# Review: JBJ CO2 Regulator.



## volatile (Feb 13, 2007)

Thanks for the review epicfish! I know this would have definitely come in handy had I read it before I purchased mine. You didn't mention that unlike some regulators, the PSI for the JBJ is already preset. This doesn't bother me, as it is 1 less thing a newb like me has to worry about, but maybe there are some people out there who want an adjustable working pressure. 

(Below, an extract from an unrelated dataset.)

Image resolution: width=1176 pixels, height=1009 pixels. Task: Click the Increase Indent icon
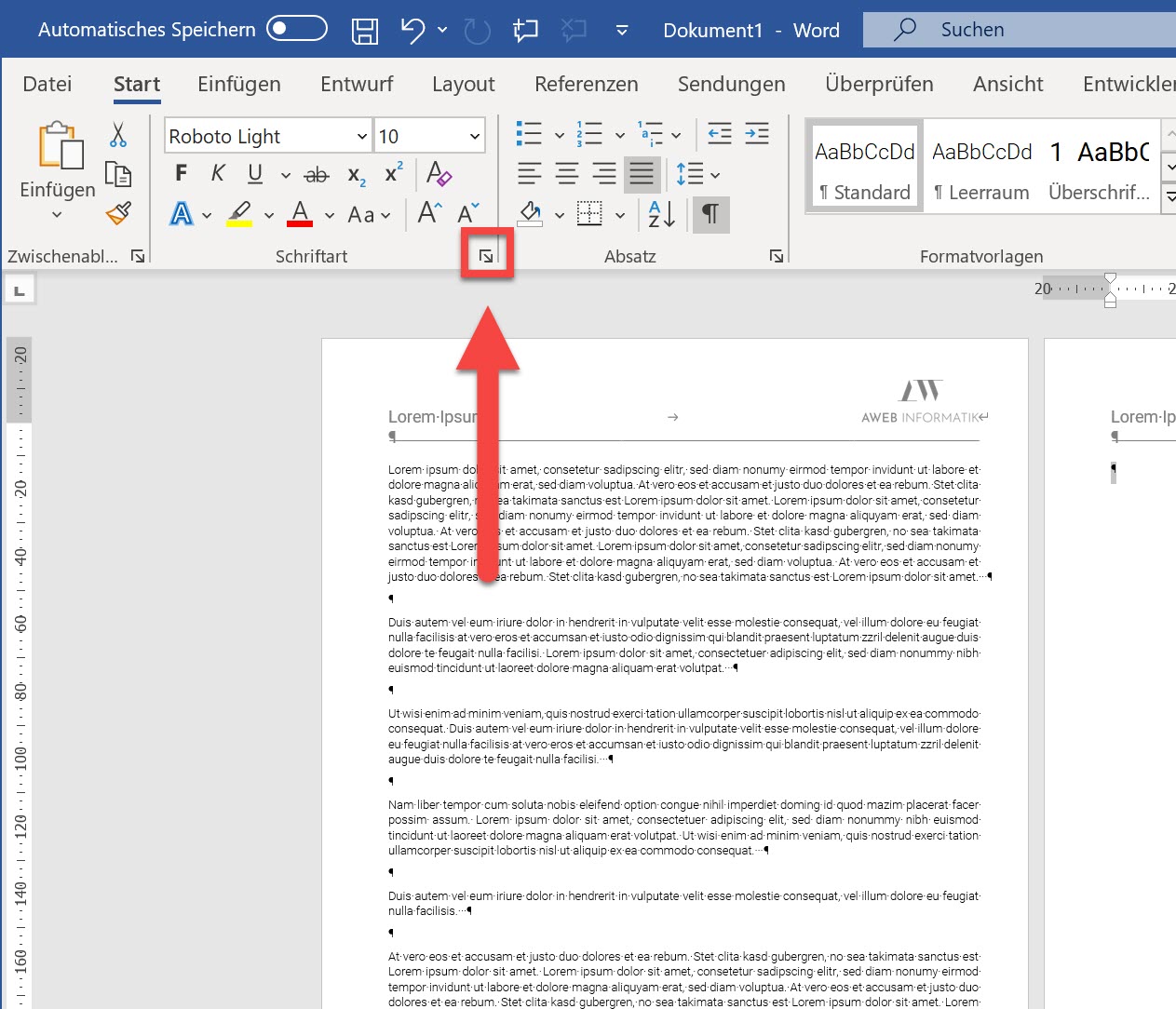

Also, do you happen to have pictures of how to replace the needle valve in case myself or other JBJ owners have to do this in the future?


----------



## rich815 (May 21, 2008)

Yeah, my main complaint in mine is the needle valve. Worked well the first month, but now seems very touchy and inaccurate on precise movements. And once I get past 2-3 bps it goes into fast---slightly slower----fast----slightly slower--fast-------slightly slower-------------fast--slightly slower--fast--------slightly slower--------fast.....sort of mode with the bubbles....


----------



## roybot73 (Dec 15, 2007)

I own 2 of these and have nothing but good things to say about them! I guess I'm lucky in that my needle valves have retained a very steady output since initial setup and tweaking.


----------



## White Worm (Aug 22, 2007)

I agree, cant beat the Rex regulator :thumbsup: Set and forget.


----------



## SpongeEva (Jan 18, 2008)

volatile said:


> You didn't mention that unlike some regulators, the PSI for the JBJ is already preset.


What does this mean?

Thanks.

Oh and if you buy a JBJ reg from overseas, will it still fit in our CO2 cylinders, or would I have to purchase an adaptor?


----------



## volatile (Feb 13, 2007)

If you look here, specifically steps 3 and 4, you can see that it instructs you to set the pressure for the regulator. The JBJ does not have this as an option as there is no knob to adjust. The working pressure is fixed, but you can adjust the needle valve to control the output.

Also, an oversea JBJ regulator should work fine.


----------



## tyler79durdan (Jan 23, 2010)

I though I read somewhere they are preset to 20psi. I have seen that. I couldn't work without being able to fiddle with stuff. I am an engineer and love to fiddle!. I am very newberific to planted, and co2 but I need all my options that's why I'm choosing Milwaukee.


----------



## Darkblade48 (Jan 4, 2008)

tyler79durdan said:


> I am an engineer and love to fiddle!. I am very newberific to planted, and co2 but I need all my options that's why I'm choosing Milwaukee.


Might I suggest you try building your own pressurized setup instead? You really only need a few parts, and the ability to customize everything is a plus!


----------